Management of the alewife fishery is both state and local; Ciccotelli explains that after major crashes in the 1900’s, many towns that harvested Alewives abandoned the fishery and lost their rights to it, leaving management to the state. Just over 20 towns, including East Machias, maintained their rights, and now manage the fishery themselves. As populations rebound from zeros to millions thanks to river restoration work that groups like DSF have undertaken, there’s a question as to whether harvesting rights and management should be allocated to more towns as more fish become available. “Alewives are cool because they’re rebounding, but we need to make sure we don’t then focus all our our attention on the alewives, then we knock them out again. If we lose Atlantic herring only to replace that with an over-aggressive harvest on alewives, we have to be mindful of that kind of trap.” As though on cue, an osprey calls above our heads, highlighting another reason why these fish matter: they’re a critical prey species. “Ecologically, they’re an important piece of food for everything out there… feeding everything along the river, every fish down in the bay. They’re integral here.”

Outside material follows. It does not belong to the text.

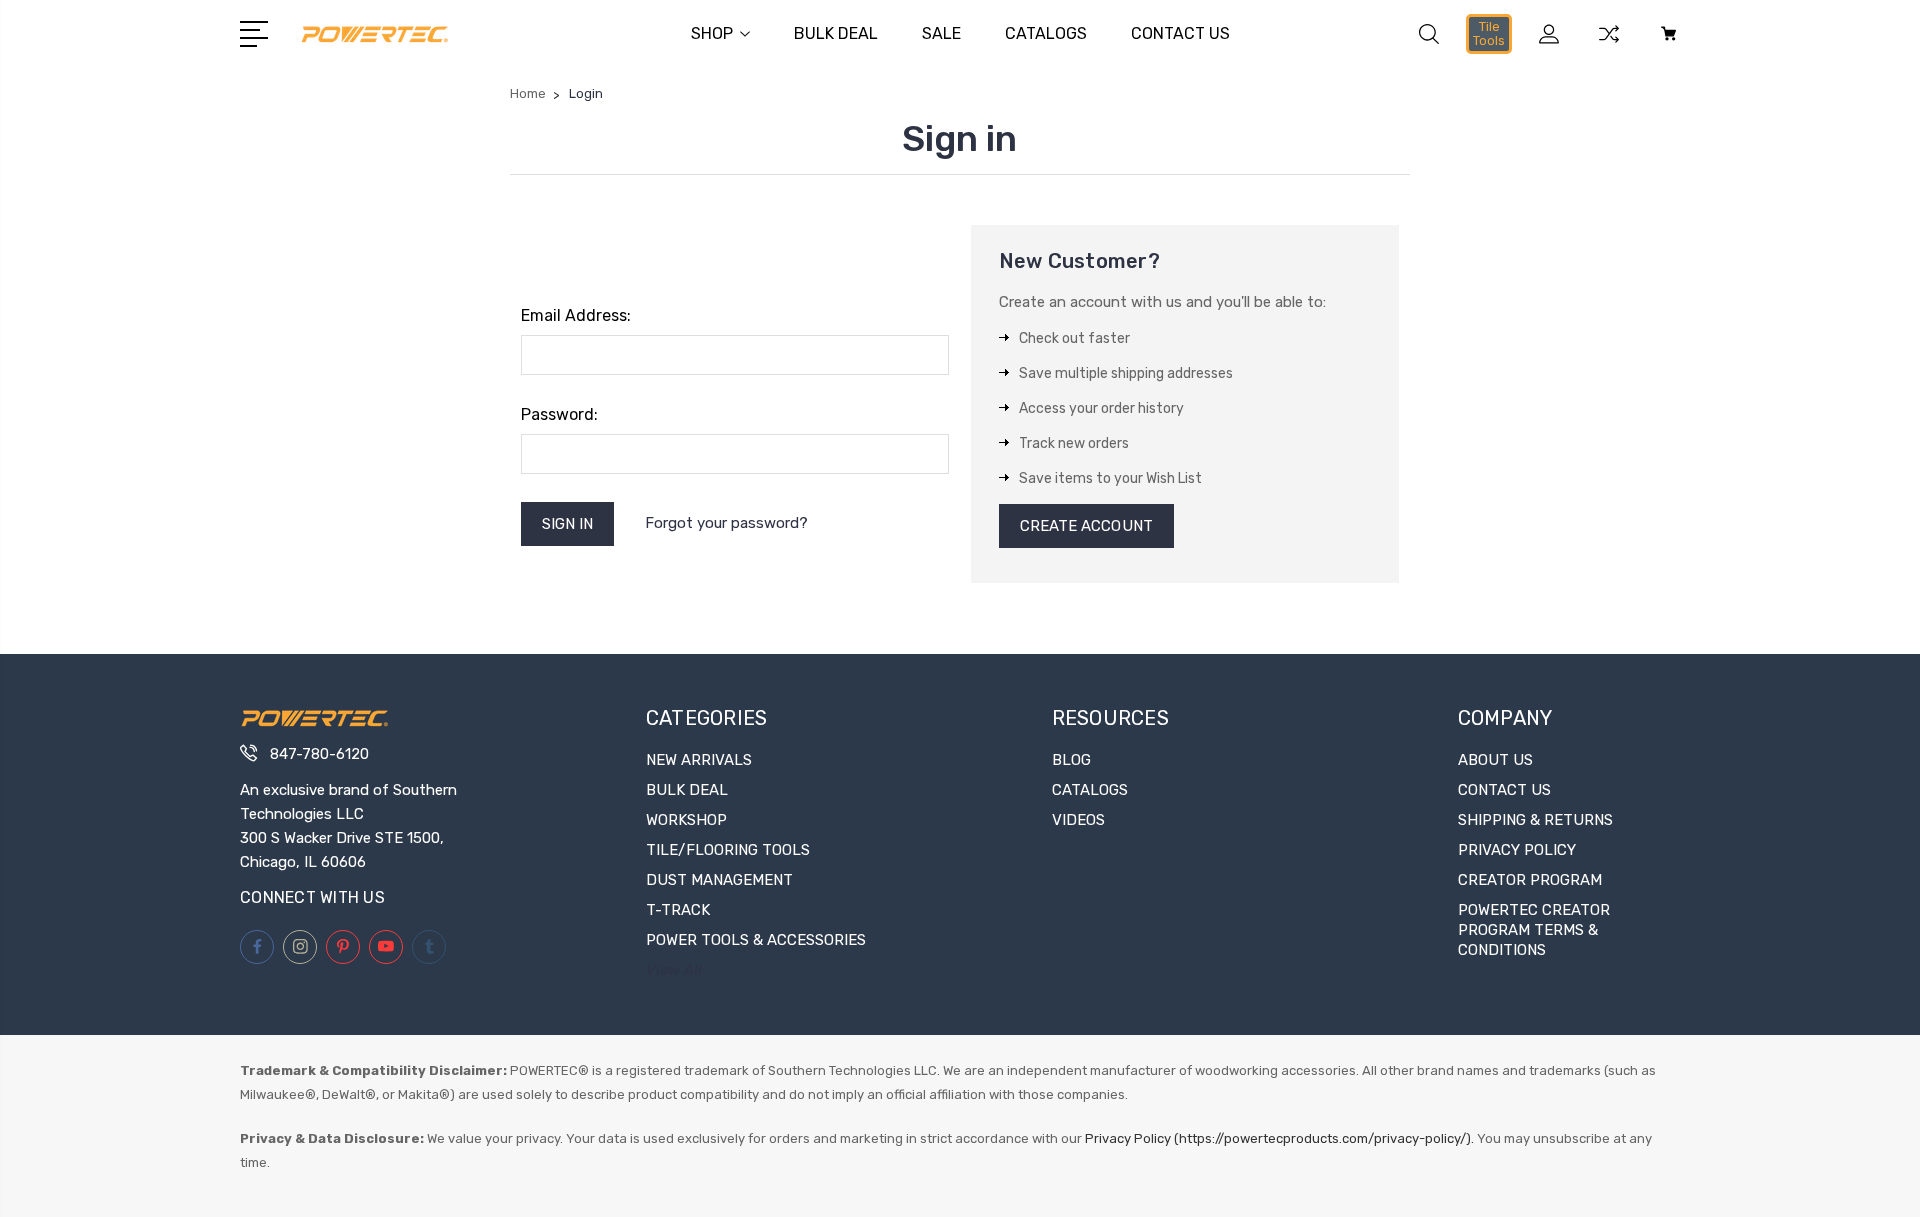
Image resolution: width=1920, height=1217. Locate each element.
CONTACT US (1180, 33)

It’s time for us to go. As we drive off to our next destination, a bag of generously gifted bloaters stashed away in the cooler behind my seat, I look back over the roiling brown river. In those waters I imagine the adult alewives, scales shimmering silver and blue-green in the afternoon light, battling the currents on an incredibly difficult journey that, at its close, will mark the ends of their lives, and the beginnings of countless new ones. Meanwhile, in the black pools of the Peter Gray Hatchery, tiny salmon fry swim in gentle circles, each a very tiny part of a very large, ever changing ecological landscape.